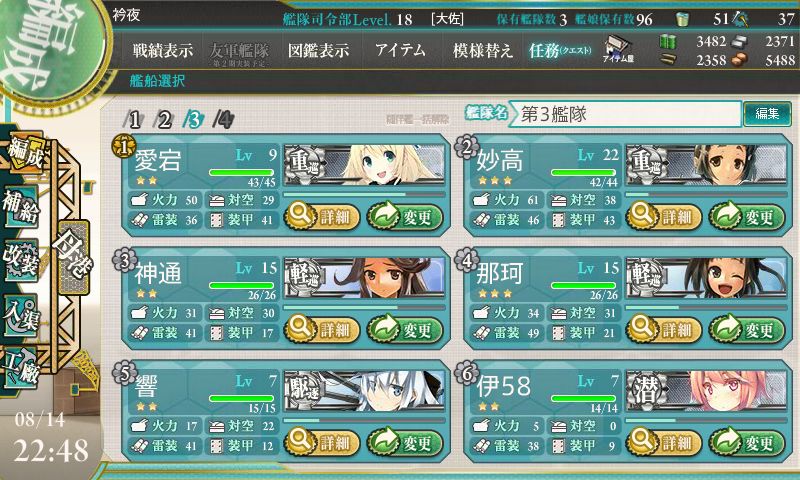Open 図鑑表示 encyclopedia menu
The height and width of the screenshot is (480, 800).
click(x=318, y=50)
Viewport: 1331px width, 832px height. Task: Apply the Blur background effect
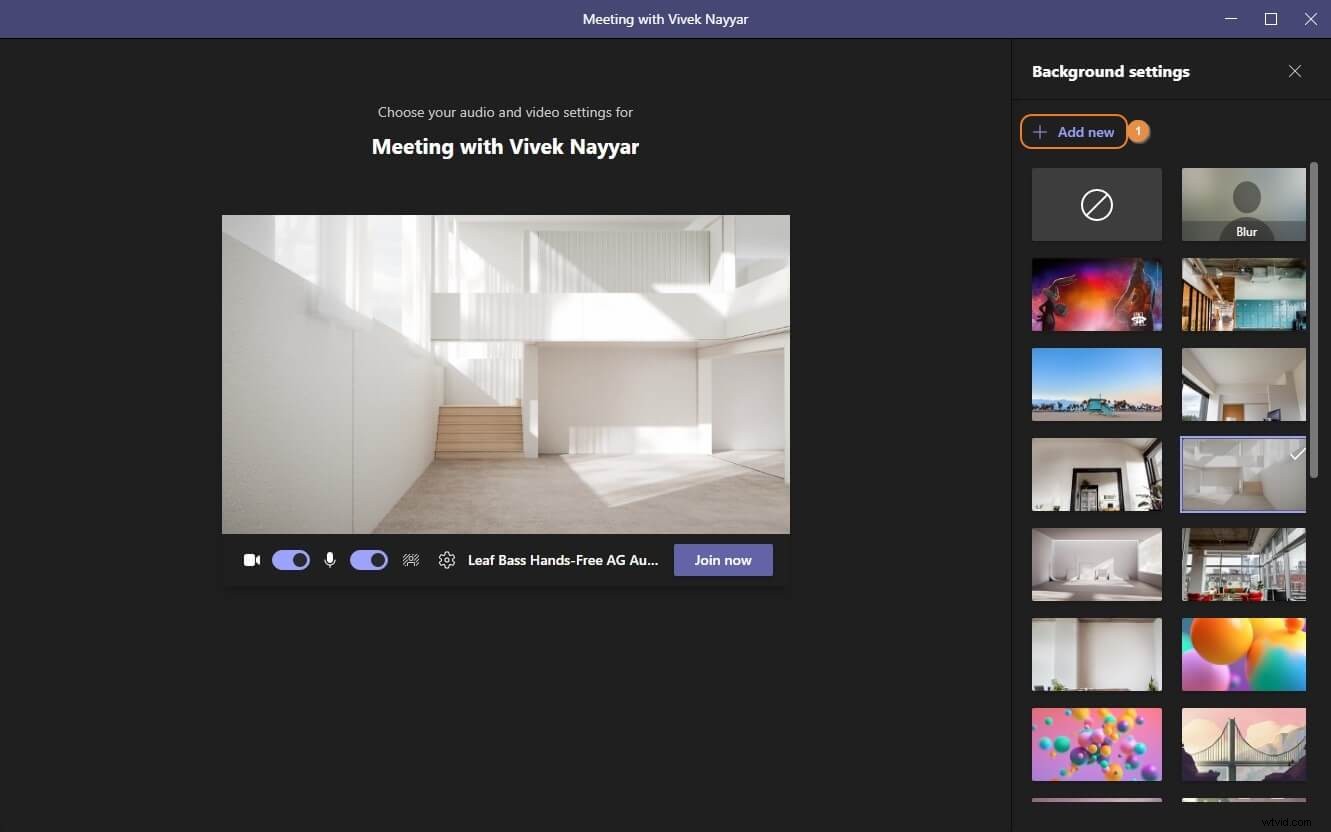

_ _ _ _ _

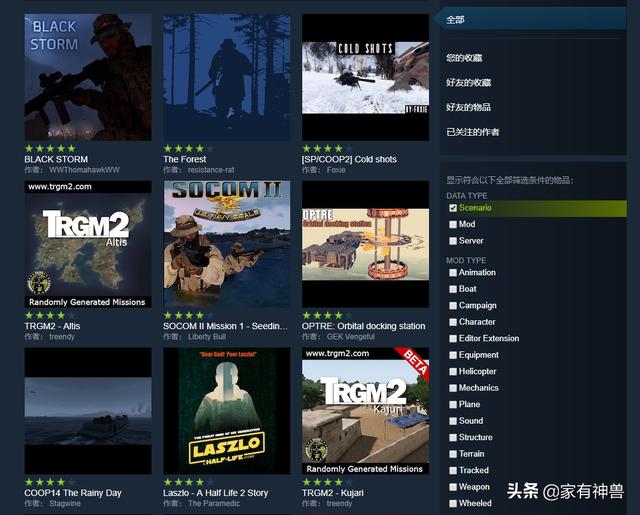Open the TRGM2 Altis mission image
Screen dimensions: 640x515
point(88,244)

_ _ _ _ _

Please reproduce everything in the data above, from the line containing "Open 図鑑表示 encyclopedia menu" down to the line containing "Viewport: 1331px width, 832px", with both of those lines included. Leave the pictures out of your copy.

**Solution to this task:**
Open 図鑑表示 encyclopedia menu
The height and width of the screenshot is (480, 800).
click(x=318, y=50)
Viewport: 1331px width, 832px height. Task: Apply the Blur background effect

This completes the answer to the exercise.